What would you use for a wagon for a single strandardbred to haul? You know just for driving around, and maybe a haul a few fence stakes or a little manure or garden stuff or something? 

thanks


----------



## jennigrey (Jan 27, 2005)

A buckboard, a box buggy or any light wagon. Good luck finding one. Pretty scarce.

Here's a buckboard:


----------



## jennigrey (Jan 27, 2005)

I take back what I said about the box buggy. They are usually end-sprung so you wouldn't have a tailgate. The body is too short to carry fence posts and without a tailgate to drop, you can't let the fenceposts stick out the back of the wagon. Not a great choice for carrying manure either. Here is a little light farm wagon.


----------



## jennigrey (Jan 27, 2005)

If you got your hands on something like Pioneer's one-ton running gear you could put a flatbed on it and shafts and have a little utility flat deck wagon. You could put stakesides on it.


----------



## minister man (Jan 14, 2007)

Thanks, I don't think I would be able to find a wooden wheeled wagon around here, at least not easily. I was wondering if the lightest rubber tired chassie I could find would work. I will look around and see what I can find. I want to find the wagon before I buy the harness. I usally do things the other way and have a horse and harness, but nothing to pull so it is no good to me. This time if I can't find/get it all, I will just wait until I can.


----------



## bergere (May 11, 2002)

I prefer the cut under Buckboards, they are less likely to tip over in hard tight turns.
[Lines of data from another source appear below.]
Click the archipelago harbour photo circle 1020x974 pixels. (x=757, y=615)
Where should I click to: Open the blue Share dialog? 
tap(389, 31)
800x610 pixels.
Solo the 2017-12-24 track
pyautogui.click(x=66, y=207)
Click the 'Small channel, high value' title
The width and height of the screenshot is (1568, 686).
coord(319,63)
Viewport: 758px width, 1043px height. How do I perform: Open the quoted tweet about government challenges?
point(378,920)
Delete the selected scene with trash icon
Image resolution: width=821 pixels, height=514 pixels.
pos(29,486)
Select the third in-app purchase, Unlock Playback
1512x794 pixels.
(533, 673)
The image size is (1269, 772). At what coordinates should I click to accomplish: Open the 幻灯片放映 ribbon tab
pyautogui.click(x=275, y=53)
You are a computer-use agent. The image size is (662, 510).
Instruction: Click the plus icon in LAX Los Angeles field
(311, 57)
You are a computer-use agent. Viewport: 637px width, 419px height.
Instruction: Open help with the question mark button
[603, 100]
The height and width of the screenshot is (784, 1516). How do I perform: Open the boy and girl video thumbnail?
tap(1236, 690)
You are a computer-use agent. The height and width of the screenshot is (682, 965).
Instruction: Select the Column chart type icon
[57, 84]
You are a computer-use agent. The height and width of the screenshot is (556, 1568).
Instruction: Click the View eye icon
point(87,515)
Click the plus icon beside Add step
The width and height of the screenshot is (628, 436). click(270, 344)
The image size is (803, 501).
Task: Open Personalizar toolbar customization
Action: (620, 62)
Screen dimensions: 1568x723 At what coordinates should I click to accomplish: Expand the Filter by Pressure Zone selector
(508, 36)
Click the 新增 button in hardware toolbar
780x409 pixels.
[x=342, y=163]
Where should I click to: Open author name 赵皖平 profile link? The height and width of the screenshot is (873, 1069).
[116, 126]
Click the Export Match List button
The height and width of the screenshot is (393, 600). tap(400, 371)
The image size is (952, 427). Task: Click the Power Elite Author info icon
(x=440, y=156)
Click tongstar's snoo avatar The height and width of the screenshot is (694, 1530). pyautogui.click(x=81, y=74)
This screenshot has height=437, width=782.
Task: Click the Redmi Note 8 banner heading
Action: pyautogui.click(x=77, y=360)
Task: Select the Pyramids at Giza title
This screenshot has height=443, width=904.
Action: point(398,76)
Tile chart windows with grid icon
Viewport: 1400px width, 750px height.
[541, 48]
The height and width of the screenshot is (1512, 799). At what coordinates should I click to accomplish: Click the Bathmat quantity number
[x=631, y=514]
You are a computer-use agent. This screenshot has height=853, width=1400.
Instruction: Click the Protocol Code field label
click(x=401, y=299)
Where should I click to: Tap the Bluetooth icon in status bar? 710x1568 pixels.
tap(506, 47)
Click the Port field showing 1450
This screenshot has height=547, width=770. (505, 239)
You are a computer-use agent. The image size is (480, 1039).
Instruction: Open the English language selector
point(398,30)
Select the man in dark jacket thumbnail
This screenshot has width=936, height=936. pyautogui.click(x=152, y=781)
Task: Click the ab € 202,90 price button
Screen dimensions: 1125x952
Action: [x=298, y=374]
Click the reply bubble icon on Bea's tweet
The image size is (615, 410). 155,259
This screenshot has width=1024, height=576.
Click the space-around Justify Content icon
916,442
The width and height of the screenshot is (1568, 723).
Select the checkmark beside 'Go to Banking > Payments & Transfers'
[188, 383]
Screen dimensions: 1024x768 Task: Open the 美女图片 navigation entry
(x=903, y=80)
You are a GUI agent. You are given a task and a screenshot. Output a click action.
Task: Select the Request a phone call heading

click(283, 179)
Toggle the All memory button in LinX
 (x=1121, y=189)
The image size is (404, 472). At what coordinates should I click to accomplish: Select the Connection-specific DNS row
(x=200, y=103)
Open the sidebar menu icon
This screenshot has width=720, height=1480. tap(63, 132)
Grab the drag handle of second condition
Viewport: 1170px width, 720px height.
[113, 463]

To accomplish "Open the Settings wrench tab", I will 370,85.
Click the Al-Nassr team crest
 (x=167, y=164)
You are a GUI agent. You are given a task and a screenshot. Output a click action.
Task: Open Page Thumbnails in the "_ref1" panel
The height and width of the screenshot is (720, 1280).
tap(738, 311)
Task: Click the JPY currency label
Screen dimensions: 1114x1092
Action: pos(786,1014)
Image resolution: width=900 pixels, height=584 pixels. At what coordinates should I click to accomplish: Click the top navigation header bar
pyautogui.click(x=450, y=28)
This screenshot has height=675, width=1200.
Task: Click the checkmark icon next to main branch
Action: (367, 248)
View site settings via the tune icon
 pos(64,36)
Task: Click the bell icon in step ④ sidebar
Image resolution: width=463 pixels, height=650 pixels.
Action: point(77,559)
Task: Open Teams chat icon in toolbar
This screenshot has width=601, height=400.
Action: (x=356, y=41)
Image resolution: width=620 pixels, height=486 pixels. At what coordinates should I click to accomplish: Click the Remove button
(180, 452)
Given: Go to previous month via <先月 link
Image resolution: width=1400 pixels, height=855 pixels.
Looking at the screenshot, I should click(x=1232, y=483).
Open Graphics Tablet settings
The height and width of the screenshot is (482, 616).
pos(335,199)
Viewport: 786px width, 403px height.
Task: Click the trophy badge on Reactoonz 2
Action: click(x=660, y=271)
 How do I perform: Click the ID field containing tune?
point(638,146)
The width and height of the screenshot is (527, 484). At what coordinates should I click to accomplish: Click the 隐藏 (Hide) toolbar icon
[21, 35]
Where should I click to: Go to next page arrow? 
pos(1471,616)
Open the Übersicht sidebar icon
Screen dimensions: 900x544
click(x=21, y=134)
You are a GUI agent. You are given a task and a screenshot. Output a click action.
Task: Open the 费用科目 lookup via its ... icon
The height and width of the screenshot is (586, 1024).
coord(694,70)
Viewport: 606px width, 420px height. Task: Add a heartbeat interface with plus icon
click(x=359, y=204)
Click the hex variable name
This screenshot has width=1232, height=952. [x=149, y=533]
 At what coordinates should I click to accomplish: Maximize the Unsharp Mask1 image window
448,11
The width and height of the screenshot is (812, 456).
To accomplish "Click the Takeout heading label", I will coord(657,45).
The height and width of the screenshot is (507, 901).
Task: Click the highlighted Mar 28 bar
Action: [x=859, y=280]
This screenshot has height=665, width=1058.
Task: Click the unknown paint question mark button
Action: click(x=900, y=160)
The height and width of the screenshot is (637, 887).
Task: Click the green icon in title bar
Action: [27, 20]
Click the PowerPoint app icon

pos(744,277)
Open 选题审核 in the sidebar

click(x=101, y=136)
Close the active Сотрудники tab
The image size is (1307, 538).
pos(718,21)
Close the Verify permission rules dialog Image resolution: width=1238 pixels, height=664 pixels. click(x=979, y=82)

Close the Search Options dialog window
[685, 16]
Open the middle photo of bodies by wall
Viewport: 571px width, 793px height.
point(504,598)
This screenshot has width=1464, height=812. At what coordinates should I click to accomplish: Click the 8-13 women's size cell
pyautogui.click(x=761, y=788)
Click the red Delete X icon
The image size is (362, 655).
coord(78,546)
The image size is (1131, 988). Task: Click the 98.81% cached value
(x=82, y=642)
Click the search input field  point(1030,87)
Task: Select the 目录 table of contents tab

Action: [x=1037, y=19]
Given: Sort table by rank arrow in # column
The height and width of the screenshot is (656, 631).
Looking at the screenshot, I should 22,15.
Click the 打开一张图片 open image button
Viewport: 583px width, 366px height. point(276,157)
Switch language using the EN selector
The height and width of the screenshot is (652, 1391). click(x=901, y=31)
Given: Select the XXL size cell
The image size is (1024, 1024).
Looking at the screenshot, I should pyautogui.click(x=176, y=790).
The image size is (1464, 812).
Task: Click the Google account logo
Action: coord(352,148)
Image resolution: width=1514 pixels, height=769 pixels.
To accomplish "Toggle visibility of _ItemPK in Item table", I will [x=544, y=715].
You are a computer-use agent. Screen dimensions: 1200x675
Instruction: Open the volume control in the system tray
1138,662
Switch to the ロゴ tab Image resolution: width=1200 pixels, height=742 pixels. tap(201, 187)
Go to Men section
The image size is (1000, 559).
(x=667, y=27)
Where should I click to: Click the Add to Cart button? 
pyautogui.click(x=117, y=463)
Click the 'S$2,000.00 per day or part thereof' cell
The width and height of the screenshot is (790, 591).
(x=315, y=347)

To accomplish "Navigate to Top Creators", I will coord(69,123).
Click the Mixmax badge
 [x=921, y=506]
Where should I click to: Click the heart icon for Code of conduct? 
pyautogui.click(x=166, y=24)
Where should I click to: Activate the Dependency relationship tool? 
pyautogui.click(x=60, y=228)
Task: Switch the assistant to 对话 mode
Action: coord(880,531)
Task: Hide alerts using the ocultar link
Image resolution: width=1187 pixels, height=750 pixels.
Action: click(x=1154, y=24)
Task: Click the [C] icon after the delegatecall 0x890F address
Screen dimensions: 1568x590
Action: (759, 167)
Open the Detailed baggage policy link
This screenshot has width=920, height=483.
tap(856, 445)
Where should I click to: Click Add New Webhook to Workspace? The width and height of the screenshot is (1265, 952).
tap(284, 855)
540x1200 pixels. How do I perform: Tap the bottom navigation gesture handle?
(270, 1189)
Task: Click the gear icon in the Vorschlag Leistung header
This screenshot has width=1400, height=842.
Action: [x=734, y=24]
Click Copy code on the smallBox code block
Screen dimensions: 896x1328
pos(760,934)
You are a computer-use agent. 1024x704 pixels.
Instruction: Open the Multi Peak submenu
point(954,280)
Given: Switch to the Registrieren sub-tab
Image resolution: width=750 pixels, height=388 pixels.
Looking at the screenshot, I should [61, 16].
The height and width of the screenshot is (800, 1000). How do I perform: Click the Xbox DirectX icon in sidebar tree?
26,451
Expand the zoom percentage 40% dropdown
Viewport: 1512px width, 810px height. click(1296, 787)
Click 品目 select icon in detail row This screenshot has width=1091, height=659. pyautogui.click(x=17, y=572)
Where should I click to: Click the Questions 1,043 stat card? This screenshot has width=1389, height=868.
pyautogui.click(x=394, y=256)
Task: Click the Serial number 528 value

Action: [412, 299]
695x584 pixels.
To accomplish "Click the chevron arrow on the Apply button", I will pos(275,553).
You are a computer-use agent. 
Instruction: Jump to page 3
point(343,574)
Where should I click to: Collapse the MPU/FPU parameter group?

There are a couple of places that make them in Canada. Will see if I can find the info.


----------



## rod44 (Jun 17, 2013)

Get a one ton pioneer gear and put any kind of box you want on it. Don't go less than the one ton, it would be way to small. Here is a video of mine with the box I built. It is pulled by a team but one horse would handle it with no problem.
http://s384.photobucket.com/user/Rodhorses/media/DSC09787_zpsa6a42d16.jpg.html

http://s384.photobucket.com/user/Rodhorses/media/FB1_zps632dfedd.jpg.html

http://s384.photobucket.com/user/Rodhorses/media/MOV001182_zpsef20a1c2.mp4.html


----------



## bergere (May 11, 2002)

http://www.voituresrobert.com/company.html

There's another but haven't found it yet.

https://www.canadianwoodworking.com/get-more/horse-drawn-wagon


----------



## minister man (Jan 14, 2007)

What would you think of a wagon like this one. It is rated for 2200 pounds. I can buy one of these locally. 

http://www.princessauto.com/pal/en/Atv/2200-lb-Utility-Wagon/2440011.p


----------



## rod44 (Jun 17, 2013)

Here is a link to a Pioneer Equipment site. Some stuff is pictured with metal wheels. They also come with car type tire wheels too.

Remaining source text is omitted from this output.